DAİŞ’in Kobanê’ye yönelik saldırısı sonrasında Kurdistan ve Türkiye’nin pek çok kentinde 6-8 Ekim 2014’te yaşanan halk protestoları nedeniyle Halkların Demokratik Partisi (HDP) eski Eş Genel Başkanları Figen Yüksekdağ ve Selahattin Demirtaş’ın da aralarında bulunduğu 18’i tutuklu 108 siyasetçinin yargılandığı Kobanê Davası’nın 30’uncu duruşmasının birinci oturumu, Sincan Kapalı Cezaevi Kampüsünde bulunan duruşma salonunda görülmeye başladı.

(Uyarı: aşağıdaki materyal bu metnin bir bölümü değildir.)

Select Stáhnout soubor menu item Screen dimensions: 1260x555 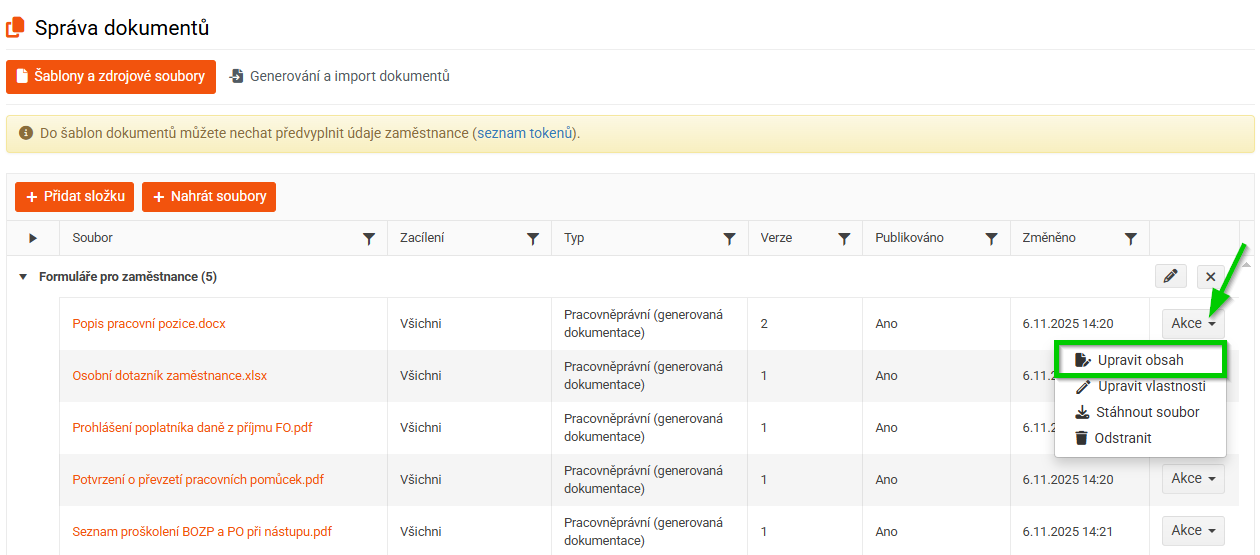(1147, 412)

Duruşmaya tutuksuz yargılanan siyasetçi Mesut Bağcık, tutuklu bulunan kadın siyasetçilerden Sebahat Tuncel ile Ayla Akat Ata ve çok sayıda kadın ve avukatları da katıldı. Figen ve birkaç kadın siyasetçi de Ses ve Görüntü Bilişim Sistemi (SEGBİS) ile tutuldukları cezaevinden duruşmaya katıldı.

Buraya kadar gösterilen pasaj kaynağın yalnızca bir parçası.